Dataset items
= = =

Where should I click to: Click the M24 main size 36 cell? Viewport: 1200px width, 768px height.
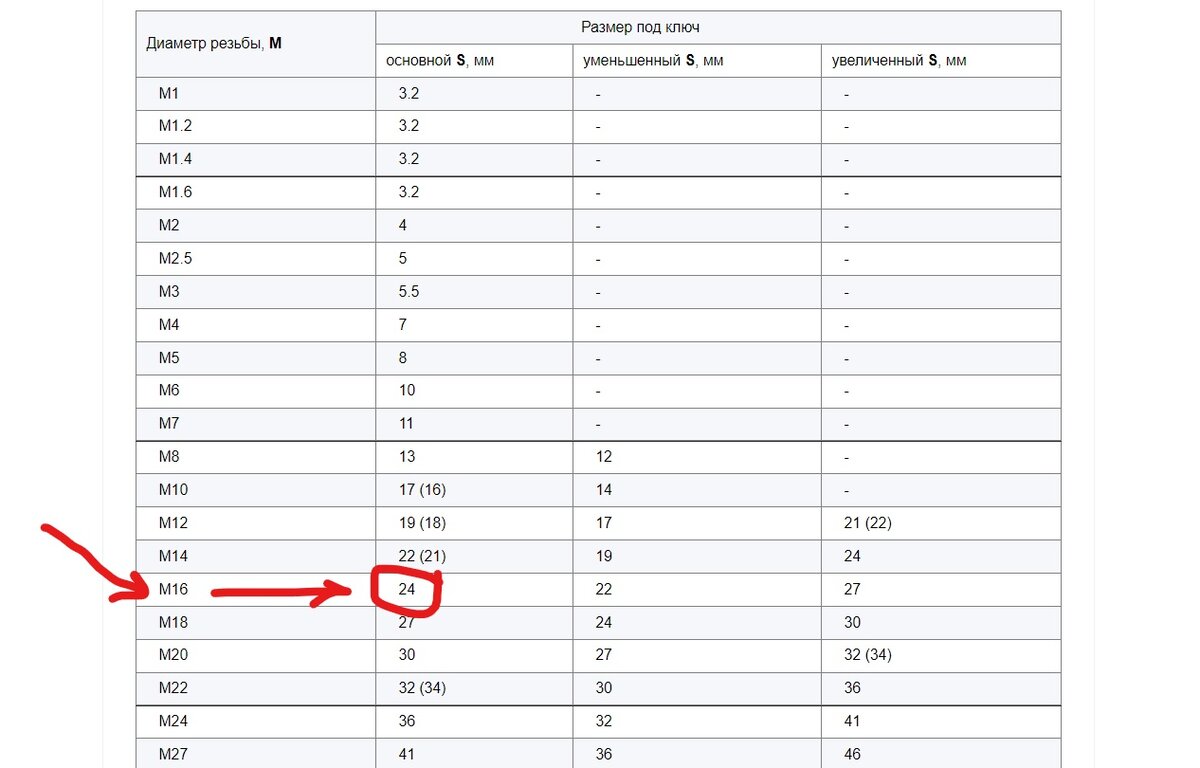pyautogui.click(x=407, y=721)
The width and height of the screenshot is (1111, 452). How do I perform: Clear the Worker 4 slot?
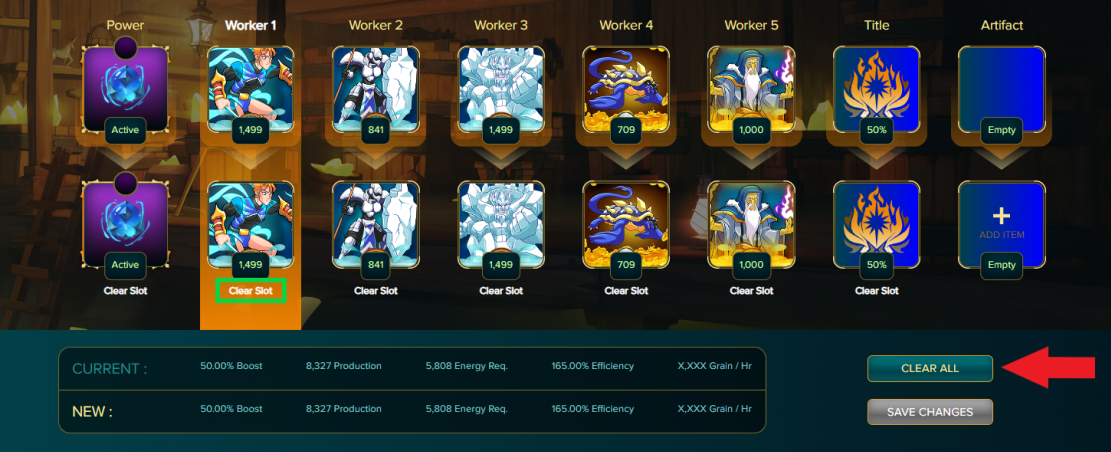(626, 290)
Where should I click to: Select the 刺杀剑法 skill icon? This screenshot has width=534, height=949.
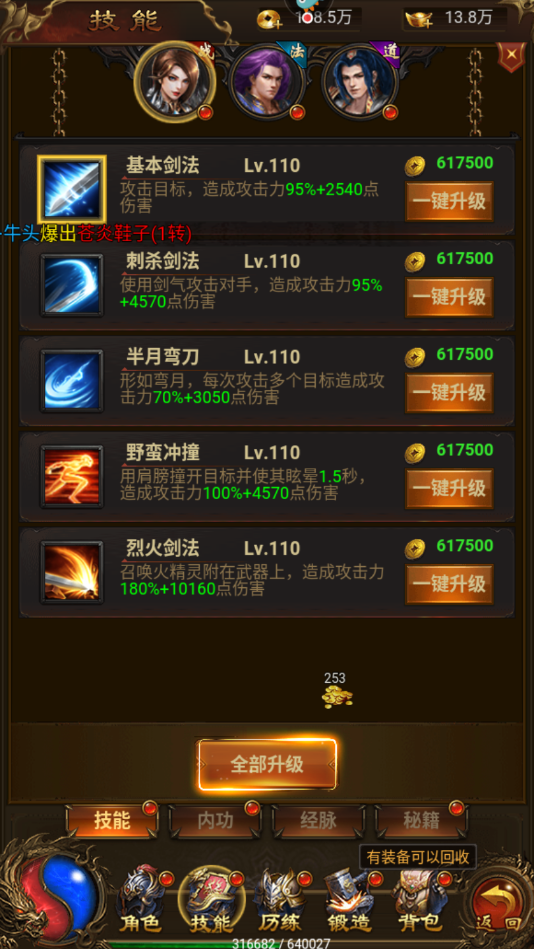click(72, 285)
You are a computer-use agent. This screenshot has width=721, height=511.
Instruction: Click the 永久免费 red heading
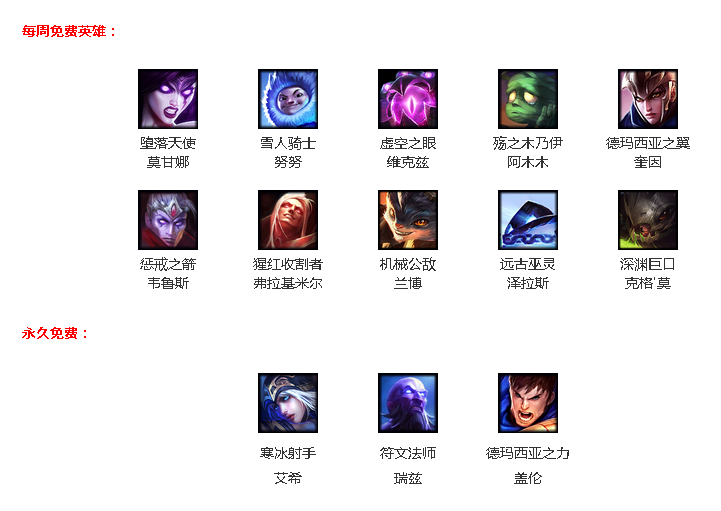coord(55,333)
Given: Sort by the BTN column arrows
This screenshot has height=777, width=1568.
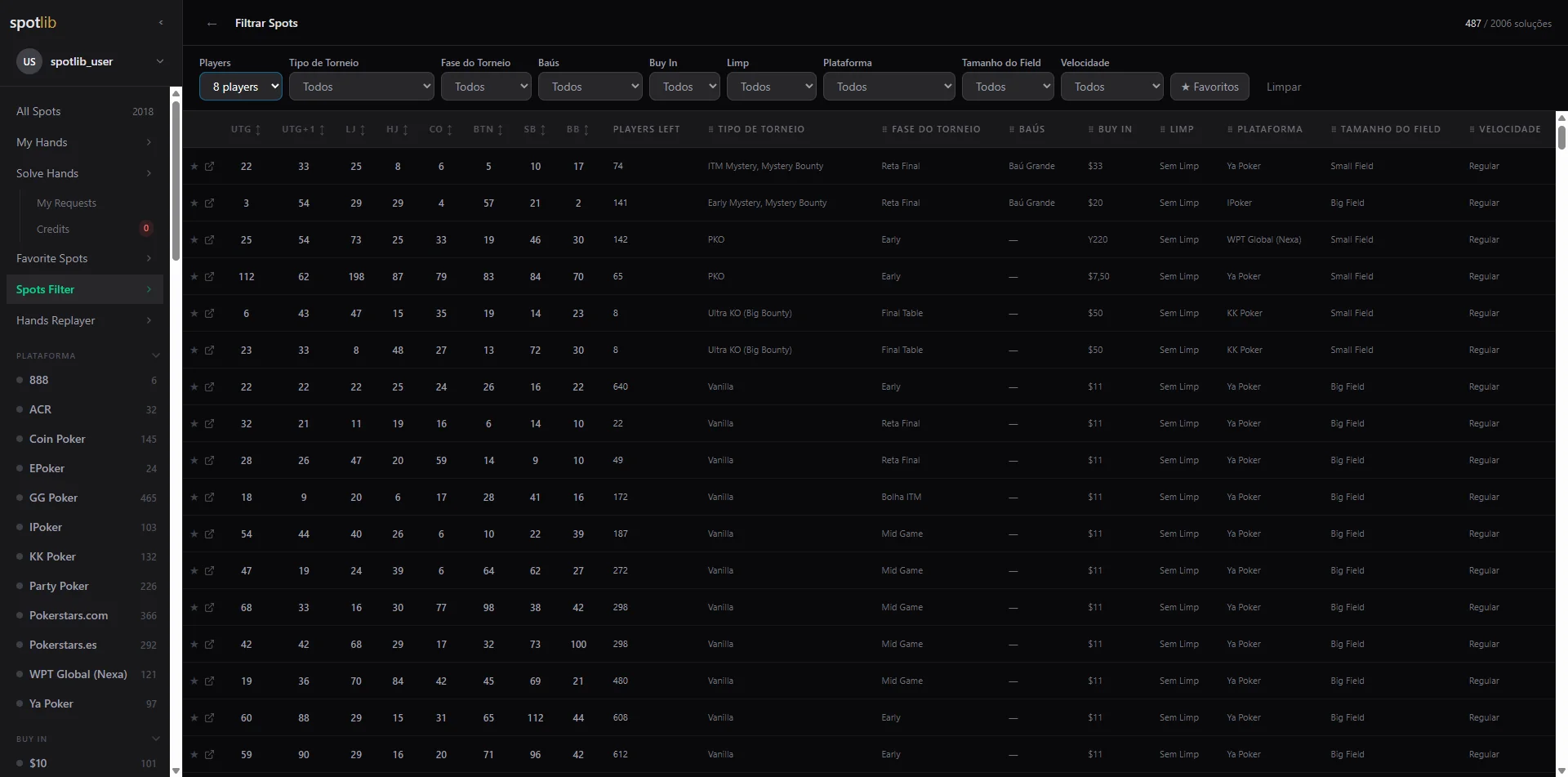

= = =

Exercise »
Before duplicating, set the pictures aside; then output exactly the lines from the one with "Where should I click to: Select" through the end of the records, and only those.

Answer to this task »
Where should I click to: Select the 刺杀剑法 skill icon? This screenshot has width=534, height=949.
click(72, 285)
You are a computer-use agent. This screenshot has width=721, height=511.
Instruction: Click the 永久免费 red heading
coord(55,333)
Given: Sort by the BTN column arrows
This screenshot has height=777, width=1568.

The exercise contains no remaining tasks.